As I rounded the curve of the circle and my house came into view, I hit the brakes, hard, and my truck screeched to a halt on the asphalt. Four SUVs-one from each of the Knoxville television stations-were parked in front of the house. Several cameramen and reporters stood chatting in my yard. As I sat and pondered what to do, one of the cameramen swiveled his lens in my direction and everyone’s head followed its lead. Soon all four video cameras were aimed at my truck, and I felt like an animal that knows it is being hunted.
Finally I forced down my fear and took my foot off the brake, idling toward my driveway. As I turned in, the cameramen took their cameras off the tripod and converged on my truck. The reporters followed a few feet behind, so as not to block the shot. I drew a deep breath, opened the door, and stepped out.
Even before I had both feet on the asphalt, one of the reporters said, “Dr. Brockton, what can you tell us about the murder out at the Body Farm?”

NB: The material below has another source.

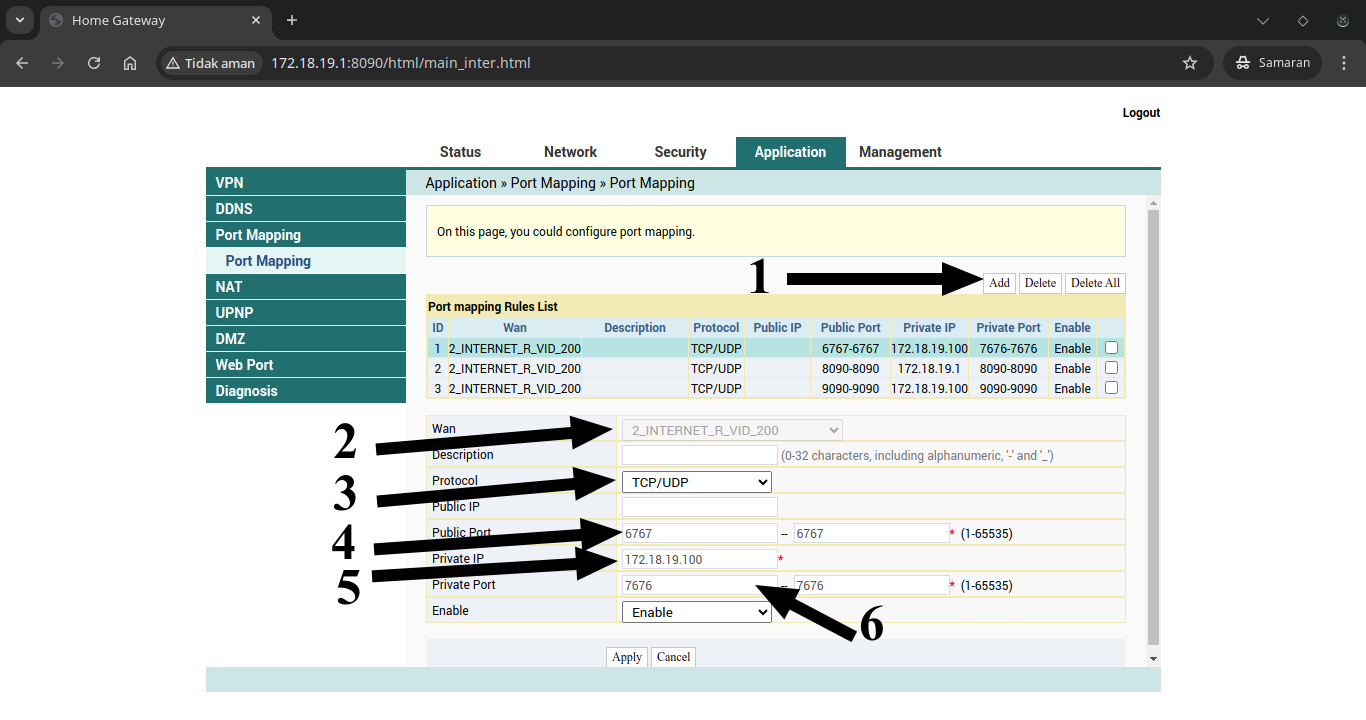
Task: Click the browser home icon
Action: click(x=130, y=62)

“I’m afraid I can’t talk about it,” I said. “The police have asked me not to.”
“Can you tell us who the victim was?”
“I’m sorry, I can’t,” I said. “They need to notify the next of kin before they release the identity.”
“Did you know the victim?”
“I…I’m sorry, I can’t say.”
“Was it a man or a woman? Surely you can tell us that much?”
“No.”
“How was he killed? How was she killed?” This time I just shook my head and headed along the curving brick walk toward my front door as cameramen scrambled to get ahead of me so they could capture my face.
As I put my key in the lock and opened the front door, the same reporter who’d asked the first question fired off a final one. “Do the police consider you a suspect, Dr. Brockton?”
That one stopped me in my tracks. Standing in my open doorway, I turned and faced the eight people and four lenses. “Good God,” I said, “of course not.” And with that, I stepped inside and closed the door.